Back when the Constitution, and specifically the Second Amendment, was written, the primary firearm was the flintlock musket, an inaccurate, short-range, and slow-to-load single-shot gun.  There were also handguns, but they were dueling pistols and the like — again inaccurate, single-shot, and clumsy to use.  Contrast that with the ten bullet clip-carrying semiautomatic pistol used by last Saturday’s assassin, or the Uzi or M-16 type assault weapons favored for gang violence, or, for that matter, the extremely accurate multi-shot high-powered rifle used to assassinate John F. Kennedy.  There’s no comparison.  Indeed, once could argue that they shouldn’t even be described by the same word, and that “arms” as used in the Second Amendment had an entirely different meaning than the guns, IEDs, and other weaponry available to conduct modern-day violence.  Nevertheless, Scalia, the NRA, Teapartiers and their ilk insist that the Second Amendment allows free rein to gun-toters. 

Given the results of last Saturday, and looking abroad to places like Pakistan and Afghanistan, where assassinations are becoming an almost daily occurrence, the question is, isn’t it time we amended the Second Amendment?  Sure, maybe a single-shot hunting rifle or a BB gun doesn’t need regulation, but an AK-47 or semiautomatic handgun is an entirely different story.

If people like Scalia are sincere in their assertion that the proper course of action when the Constitution no longer works well is to amend it, it’s time for him, and those like him, to get behind a movement to amend the Second Amendment to assure that the kinds of weapons that can cause mass-mayhem aren’t easily available to would-be assassins.

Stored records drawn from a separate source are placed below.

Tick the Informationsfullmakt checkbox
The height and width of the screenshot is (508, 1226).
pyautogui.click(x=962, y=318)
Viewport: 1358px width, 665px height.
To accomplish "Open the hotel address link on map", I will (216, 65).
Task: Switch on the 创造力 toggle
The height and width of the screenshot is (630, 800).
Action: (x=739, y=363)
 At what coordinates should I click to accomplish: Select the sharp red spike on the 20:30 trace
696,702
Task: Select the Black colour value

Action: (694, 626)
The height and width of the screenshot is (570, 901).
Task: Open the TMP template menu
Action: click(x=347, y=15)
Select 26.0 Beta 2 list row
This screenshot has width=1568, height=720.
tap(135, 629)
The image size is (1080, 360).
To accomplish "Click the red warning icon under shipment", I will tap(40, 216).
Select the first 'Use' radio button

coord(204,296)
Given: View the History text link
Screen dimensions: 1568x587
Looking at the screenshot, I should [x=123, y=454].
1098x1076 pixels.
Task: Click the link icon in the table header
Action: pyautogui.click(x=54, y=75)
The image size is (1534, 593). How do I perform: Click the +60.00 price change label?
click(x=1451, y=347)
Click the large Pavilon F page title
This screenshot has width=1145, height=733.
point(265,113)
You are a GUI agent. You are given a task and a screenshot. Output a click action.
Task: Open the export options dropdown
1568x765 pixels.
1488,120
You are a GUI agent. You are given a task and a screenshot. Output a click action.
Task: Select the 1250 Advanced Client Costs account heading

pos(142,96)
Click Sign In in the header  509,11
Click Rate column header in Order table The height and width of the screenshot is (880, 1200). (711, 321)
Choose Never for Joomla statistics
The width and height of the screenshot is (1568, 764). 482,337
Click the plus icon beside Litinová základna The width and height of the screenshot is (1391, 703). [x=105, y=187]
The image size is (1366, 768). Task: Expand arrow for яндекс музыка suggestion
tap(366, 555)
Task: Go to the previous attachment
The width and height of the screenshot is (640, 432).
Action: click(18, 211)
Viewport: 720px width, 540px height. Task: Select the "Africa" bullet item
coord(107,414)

While we’re at it, it’s also long past due to take into account the changed nature of the media and of election campaigns.  The Supreme Court’s Citizens United decision of last year practically turned the U.S. political system over to corporate control.  We really do need an amendment to recognize that the nature of political campaigning has fundamentally changed.  Unregulated campaign spending might have been perfectly OK in the confines of the thirteen original states, where almost anyone could afford to run off a broadside and have it hand-distributed by volunteers.  In this era of TV and radio ads, mass-mailings, focus groups, and psychologically attuned campaign consultants, however, it is increasingly true that we have been trapped by the “golden rule” — Those who have the gold make the rules.  That certainly wasn’t what the writers of the First Amendment envisioned.  If it takes a Constitutional amendment to bring power back to the people, then we need to get started on that process.

One last thought on Scalia and his strict constructionism friends:  The writers of the Constitution were not gods.  They were men coming from divergent situations attempting to cobble together a working structure for a national  government.  The Constitution includes numerous compromises reached to accommodate the differing view of the powers-that-be in different colonies.  Those compromises, and the reasons behind them, have now been well-documented.  While some of the divergences continue to exist — e.g., between large population and small population states, between urban and rural states, others, such as those associated with slavery, have long-since vanished.  Further, we have, over time, come to realize that some of the Constitution’s structures and procedures were neither functional nor fair.  Some of the worst of these, such as having Senators chosen by state legislatures, have been corrected.  That doesn’t mean, however, that we need to accept the current Constitutional structures and procedures as God-given mandates carved in stone.  Indeed, after almost two and a quarter centuries, maybe it’s time to consider a new Constitutional Convention. … Just a thought.